Our primary task was to produce a ranking of status characteristics in the SCN, ordered descending from “most relevant” to “least relevant”.  (A status characteristic is "any recognized social distinction that has attached to it widely shared beliefs about at least two categories, or states, of the distinction," (Bianchi et al., 2011, p. 1); in other words, status characteristics are those features whose possession confers advantages and whose lack confers disadvantages or punishments.)

Before I reveal the results of The DELPHI Method (in a future blog!), I would like to invite you to help answer this question via a one-question survey:

http://www.allourideas.org/sapdelphi 

This question – “Which is a more relevant indicator of status in the SCN?” – is the same posed to the DELPHI experts, except that instead of a multi-characteristic list, it employs the pairwise comparison tool of AllOurIdeas.org (a collaboration between Princeton University and Google). There are more than 250 possible pairs, and you may vote as many times as you like (even one vote is helpful!).

I will compare the results from the AllOurIdeas project with those reached by the DELPHI group; thusly testing the new method generally will contribute to social science research, and specifically will help me to understand how the different types of status operate in the SCN.

As always, I am grateful to the SCN Collaboration Team (among others) at SAP for their interest in and support of my research, and to the many members of SCN who make it possible. I love receiving your insightful responses equally to your more contentious contributions (!), and your small messages of encouragement and enthusiasm are huge to me! I look forward to sharing some results – and then learning your feedback! – soon.

▶ [Extracted entries]
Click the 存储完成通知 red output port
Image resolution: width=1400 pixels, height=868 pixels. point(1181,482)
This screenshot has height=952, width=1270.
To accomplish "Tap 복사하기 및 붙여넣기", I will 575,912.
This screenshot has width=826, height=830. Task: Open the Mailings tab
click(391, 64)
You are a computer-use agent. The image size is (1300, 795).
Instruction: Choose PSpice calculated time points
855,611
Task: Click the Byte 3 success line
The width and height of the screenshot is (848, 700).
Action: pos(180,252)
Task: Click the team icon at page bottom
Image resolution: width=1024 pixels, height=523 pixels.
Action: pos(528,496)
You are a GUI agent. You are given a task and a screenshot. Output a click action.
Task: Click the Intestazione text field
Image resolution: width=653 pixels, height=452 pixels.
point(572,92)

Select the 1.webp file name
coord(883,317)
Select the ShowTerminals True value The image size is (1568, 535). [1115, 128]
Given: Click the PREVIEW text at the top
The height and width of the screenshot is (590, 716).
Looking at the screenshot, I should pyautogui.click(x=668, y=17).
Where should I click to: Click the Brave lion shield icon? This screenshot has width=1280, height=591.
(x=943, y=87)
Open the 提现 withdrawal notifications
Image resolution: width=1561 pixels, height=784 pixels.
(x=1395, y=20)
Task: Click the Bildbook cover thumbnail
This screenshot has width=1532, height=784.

▶ [Challenge 1] Translate this sentence from the blog post into Spanish: "There are more than 250 possible pairs, and you may vote as many times as you like (even one vote is helpful!)."
▶ [Challenge 2] Transcribe everything in the blog post from "http://www.allourideas.org/sapdelphi" down to "in the SCN.".
▶ [Challenge 3]
Answer these questions using the blog post:
(a) In what order was the ranking of status characteristics to be arranged?
(b) Which two organizations collaborate on AllOurIdeas.org?
(c) How many possible pairs does the survey contain?

▶ [Task response 1] Hay más de 250 pares posibles, y puede votar tantas veces como quiera (¡incluso un solo voto es útil!).

▶ [Task response 2]
http://www.allourideas.org/sapdelphi 

This question – “Which is a more relevant indicator of status in the SCN?” – is the same posed to the DELPHI experts, except that instead of a multi-characteristic list, it employs the pairwise comparison tool of AllOurIdeas.org (a collaboration between Princeton University and Google). There are more than 250 possible pairs, and you may vote as many times as you like (even one vote is helpful!).

I will compare the results from the AllOurIdeas project with those reached by the DELPHI group; thusly testing the new method generally will contribute to social science research, and specifically will help me to understand how the different types of status operate in the SCN.

▶ [Task response 3]
(a) Descending, from "most relevant" to "least relevant"
(b) Princeton University and Google
(c) More than 250